_TASK ITEM_
Copy the records below line by line and word for word, from the very first line through the line with "Task: Mute audio in Preview panel", omitting each picture.

━━━━━ INPUT RECORDS

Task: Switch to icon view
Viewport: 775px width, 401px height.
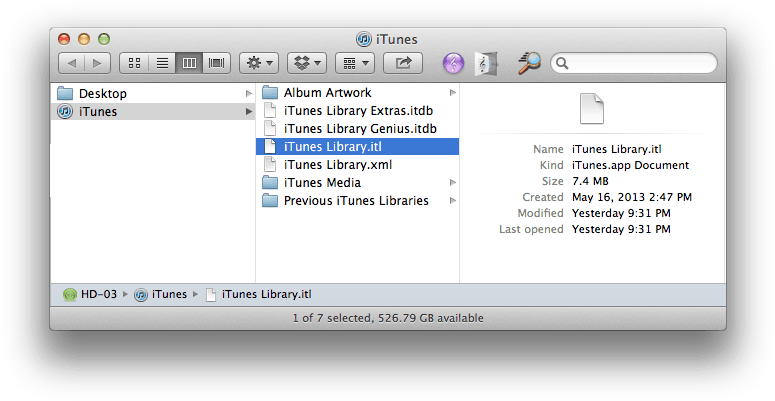Action: click(134, 63)
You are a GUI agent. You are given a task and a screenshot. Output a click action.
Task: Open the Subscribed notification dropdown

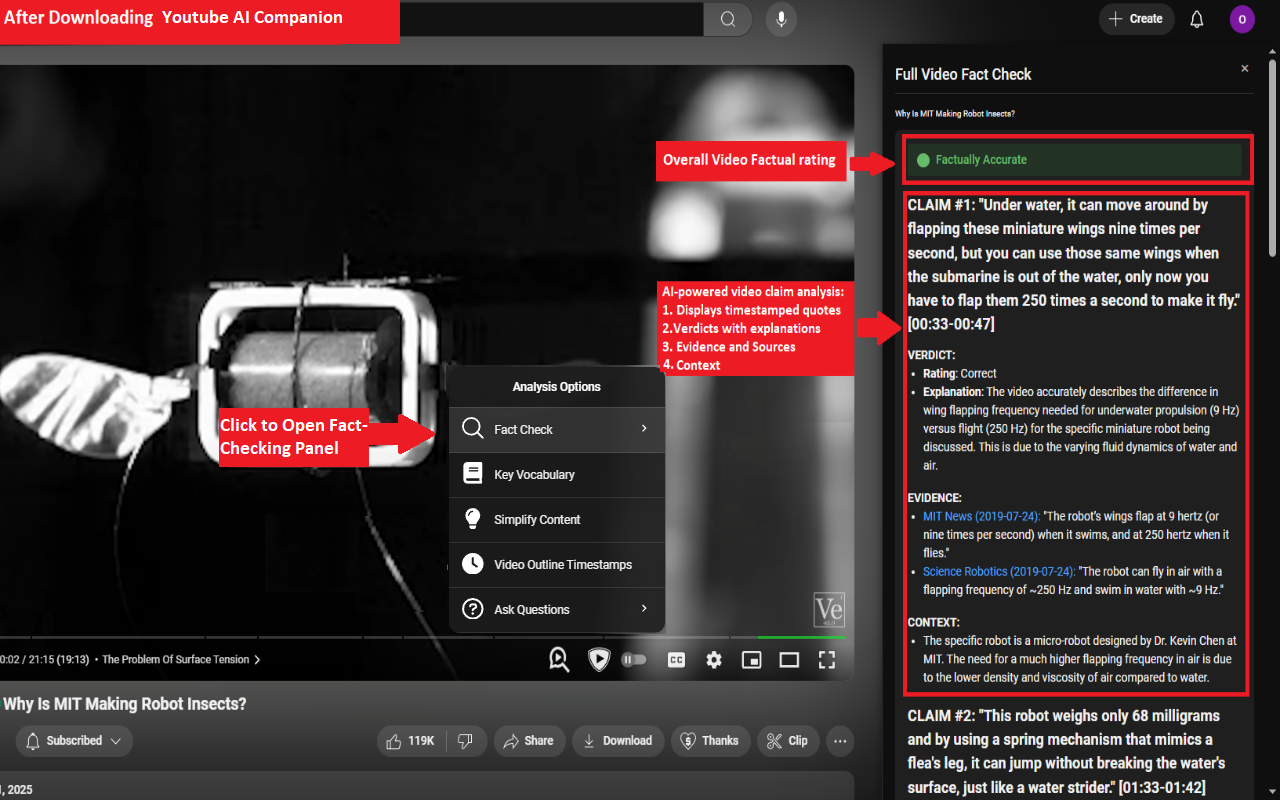click(x=74, y=741)
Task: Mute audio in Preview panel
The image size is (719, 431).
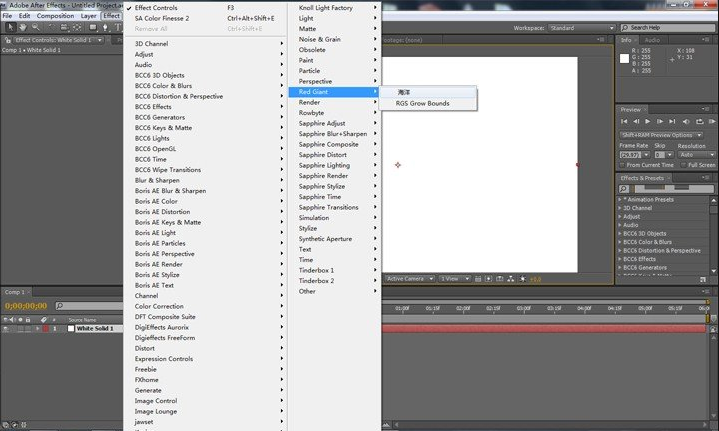Action: pos(686,121)
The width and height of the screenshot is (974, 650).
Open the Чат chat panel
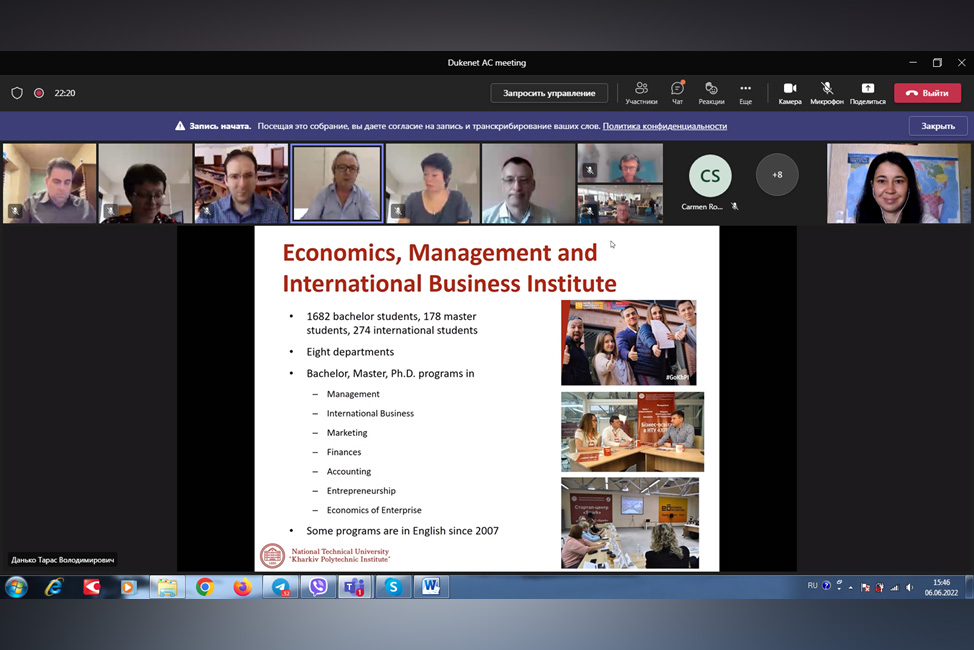677,93
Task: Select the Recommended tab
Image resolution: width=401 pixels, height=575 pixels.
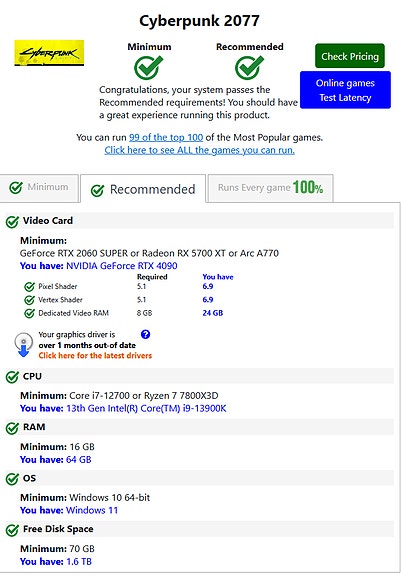Action: click(x=143, y=189)
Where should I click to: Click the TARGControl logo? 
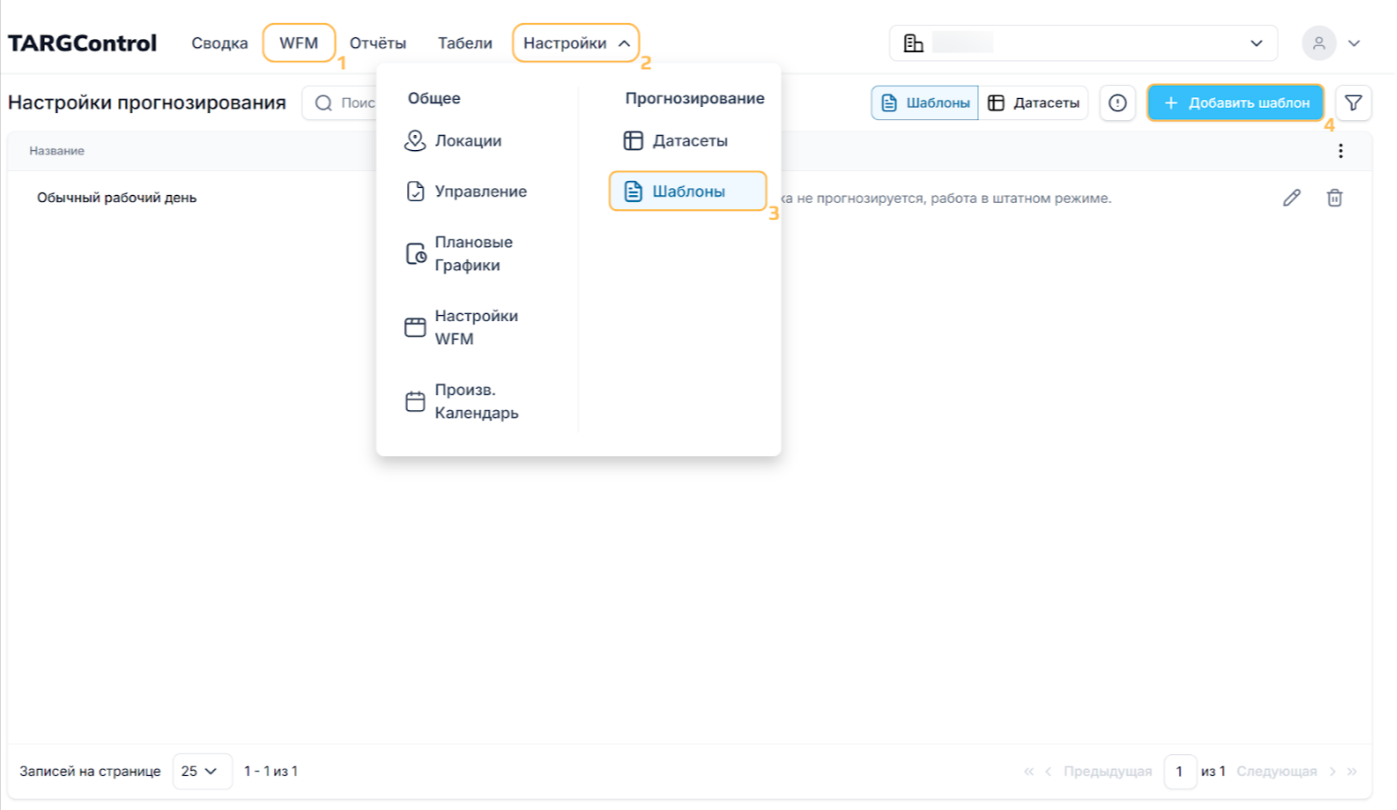[82, 43]
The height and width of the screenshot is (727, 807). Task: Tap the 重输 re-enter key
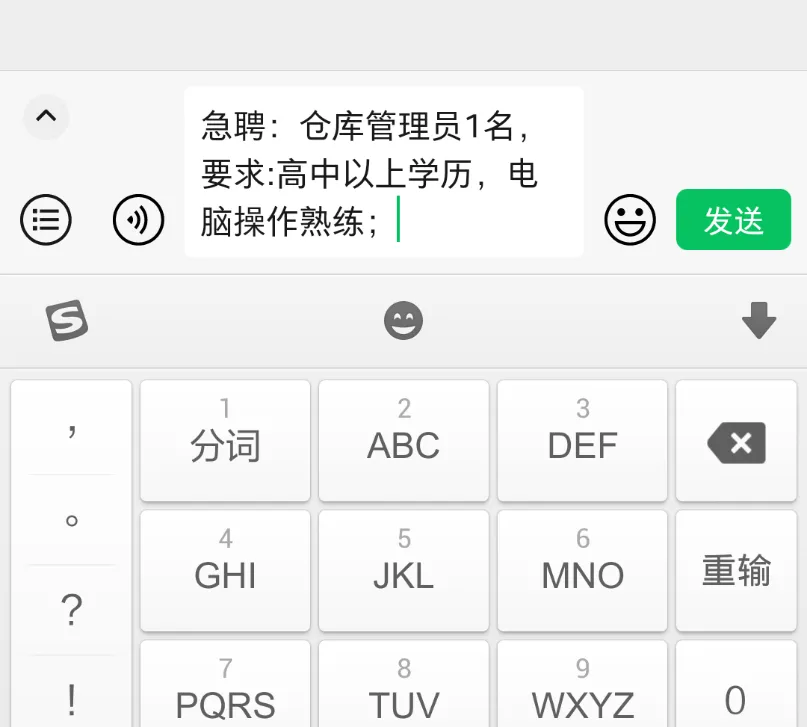pos(736,571)
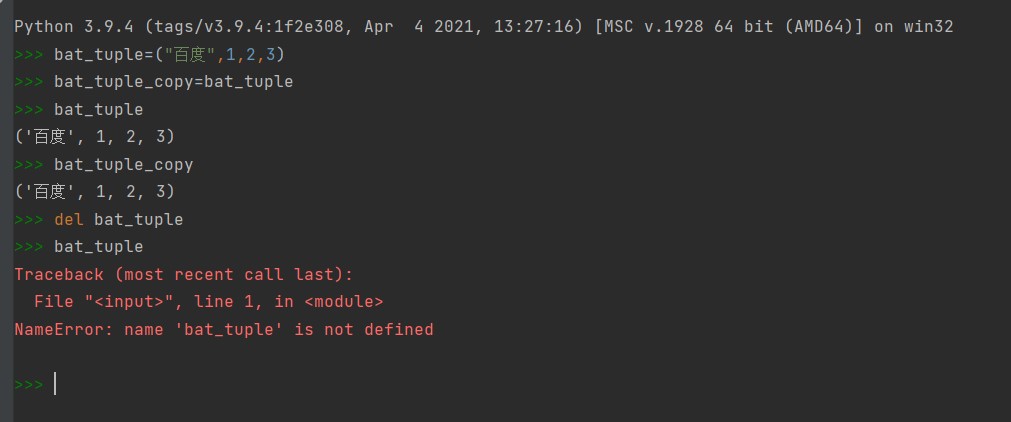
Task: Click the "百度" string in the tuple assignment
Action: [x=189, y=54]
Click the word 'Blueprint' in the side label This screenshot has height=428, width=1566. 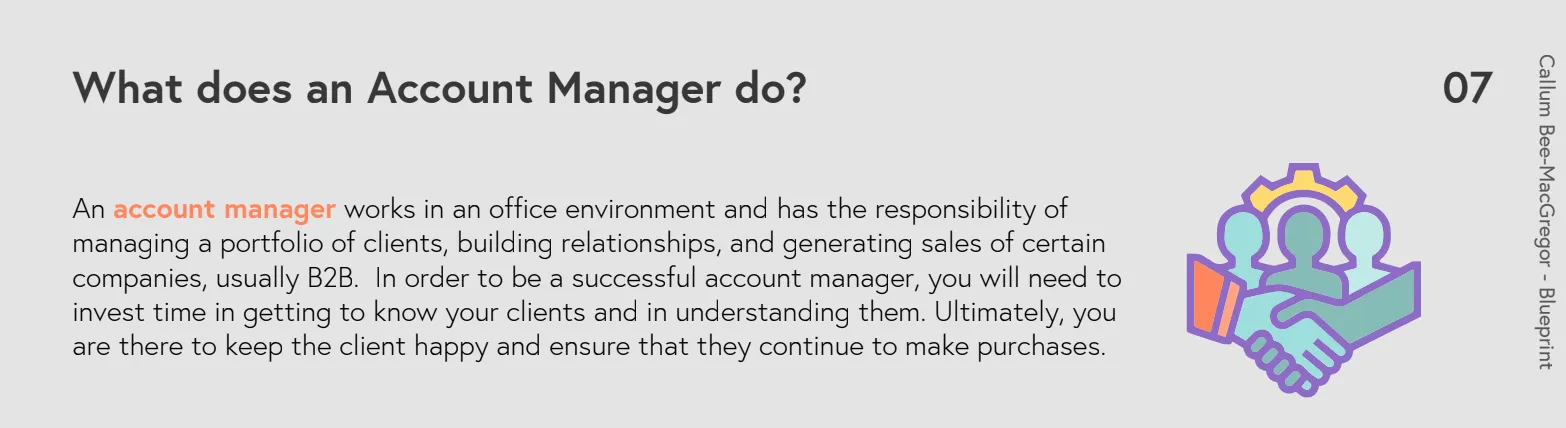1545,329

━━━━━━━━━━

_TASK OUTPUT_
Task: Switch to icon view
Viewport: 775px width, 401px height.
Action: click(134, 63)
You are a GUI agent. You are given a task and a screenshot. Output a click action.
Task: Open the Subscribed notification dropdown

click(x=74, y=741)
Task: Mute audio in Preview panel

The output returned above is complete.